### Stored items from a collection

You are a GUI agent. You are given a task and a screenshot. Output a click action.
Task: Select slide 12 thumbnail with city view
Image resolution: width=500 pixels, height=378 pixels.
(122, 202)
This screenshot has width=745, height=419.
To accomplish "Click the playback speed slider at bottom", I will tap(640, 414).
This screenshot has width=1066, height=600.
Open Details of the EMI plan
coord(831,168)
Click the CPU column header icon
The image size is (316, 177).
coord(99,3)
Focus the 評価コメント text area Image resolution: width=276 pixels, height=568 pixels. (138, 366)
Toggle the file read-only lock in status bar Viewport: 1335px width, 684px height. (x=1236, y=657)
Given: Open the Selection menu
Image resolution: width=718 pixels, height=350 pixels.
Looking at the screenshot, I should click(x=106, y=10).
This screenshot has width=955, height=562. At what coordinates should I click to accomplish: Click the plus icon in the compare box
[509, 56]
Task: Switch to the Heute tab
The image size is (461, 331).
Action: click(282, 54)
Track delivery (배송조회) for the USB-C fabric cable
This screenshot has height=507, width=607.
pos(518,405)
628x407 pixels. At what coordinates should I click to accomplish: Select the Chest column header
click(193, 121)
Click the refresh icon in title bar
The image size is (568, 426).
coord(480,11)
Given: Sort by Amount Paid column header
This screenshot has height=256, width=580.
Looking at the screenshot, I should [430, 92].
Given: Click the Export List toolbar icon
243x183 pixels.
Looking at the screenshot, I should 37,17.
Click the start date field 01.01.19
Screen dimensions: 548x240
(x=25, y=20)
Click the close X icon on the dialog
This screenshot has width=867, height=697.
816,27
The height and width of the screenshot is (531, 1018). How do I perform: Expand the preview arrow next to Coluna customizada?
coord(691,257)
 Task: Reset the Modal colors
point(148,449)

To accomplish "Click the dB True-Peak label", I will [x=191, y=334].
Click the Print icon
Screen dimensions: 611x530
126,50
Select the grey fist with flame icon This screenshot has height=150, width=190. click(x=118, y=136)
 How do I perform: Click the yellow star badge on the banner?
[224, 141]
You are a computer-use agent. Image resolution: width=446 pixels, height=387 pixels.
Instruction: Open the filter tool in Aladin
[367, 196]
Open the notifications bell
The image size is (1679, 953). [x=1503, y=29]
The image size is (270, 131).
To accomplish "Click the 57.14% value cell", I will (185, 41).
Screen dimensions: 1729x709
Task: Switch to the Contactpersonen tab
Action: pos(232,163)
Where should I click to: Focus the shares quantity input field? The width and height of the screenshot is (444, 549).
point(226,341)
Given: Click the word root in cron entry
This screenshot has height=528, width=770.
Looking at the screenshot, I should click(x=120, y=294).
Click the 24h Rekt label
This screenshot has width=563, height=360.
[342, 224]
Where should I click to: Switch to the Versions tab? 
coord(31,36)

### What is expected
All of the data above should be reproduced exactly, with nothing missing.

### Solution to this problem
You are a GUI agent. You are given a task and a screenshot. Output a click action.
Task: Select slide 12 thumbnail with city view
Image resolution: width=500 pixels, height=378 pixels.
(122, 202)
This screenshot has width=745, height=419.
To accomplish "Click the playback speed slider at bottom", I will tap(640, 414).
This screenshot has width=1066, height=600.
Open Details of the EMI plan
coord(831,168)
Click the CPU column header icon
The image size is (316, 177).
coord(99,3)
Focus the 評価コメント text area Image resolution: width=276 pixels, height=568 pixels. (138, 366)
Toggle the file read-only lock in status bar Viewport: 1335px width, 684px height. (x=1236, y=657)
Given: Open the Selection menu
Image resolution: width=718 pixels, height=350 pixels.
Looking at the screenshot, I should click(x=106, y=10).
This screenshot has width=955, height=562. At what coordinates should I click to accomplish: Click the plus icon in the compare box
[509, 56]
Task: Switch to the Heute tab
The image size is (461, 331).
Action: click(282, 54)
Track delivery (배송조회) for the USB-C fabric cable
This screenshot has height=507, width=607.
pos(518,405)
628x407 pixels. At what coordinates should I click to accomplish: Select the Chest column header
click(193, 121)
Click the refresh icon in title bar
The image size is (568, 426).
coord(480,11)
Given: Sort by Amount Paid column header
This screenshot has height=256, width=580.
Looking at the screenshot, I should [430, 92].
Given: Click the Export List toolbar icon
243x183 pixels.
Looking at the screenshot, I should 37,17.
Click the start date field 01.01.19
Screen dimensions: 548x240
(x=25, y=20)
Click the close X icon on the dialog
This screenshot has width=867, height=697.
816,27
The height and width of the screenshot is (531, 1018). How do I perform: Expand the preview arrow next to Coluna customizada?
coord(691,257)
 Task: Reset the Modal colors
point(148,449)

To accomplish "Click the dB True-Peak label", I will [x=191, y=334].
Click the Print icon
Screen dimensions: 611x530
126,50
Select the grey fist with flame icon This screenshot has height=150, width=190. click(x=118, y=136)
 How do I perform: Click the yellow star badge on the banner?
[224, 141]
You are a computer-use agent. Image resolution: width=446 pixels, height=387 pixels.
Instruction: Open the filter tool in Aladin
[367, 196]
Open the notifications bell
The image size is (1679, 953). [x=1503, y=29]
The image size is (270, 131).
To accomplish "Click the 57.14% value cell", I will (185, 41).
Screen dimensions: 1729x709
Task: Switch to the Contactpersonen tab
Action: pos(232,163)
Where should I click to: Focus the shares quantity input field? The width and height of the screenshot is (444, 549).
point(226,341)
Given: Click the word root in cron entry
This screenshot has height=528, width=770.
Looking at the screenshot, I should click(x=120, y=294).
Click the 24h Rekt label
This screenshot has width=563, height=360.
[342, 224]
Where should I click to: Switch to the Versions tab? 
coord(31,36)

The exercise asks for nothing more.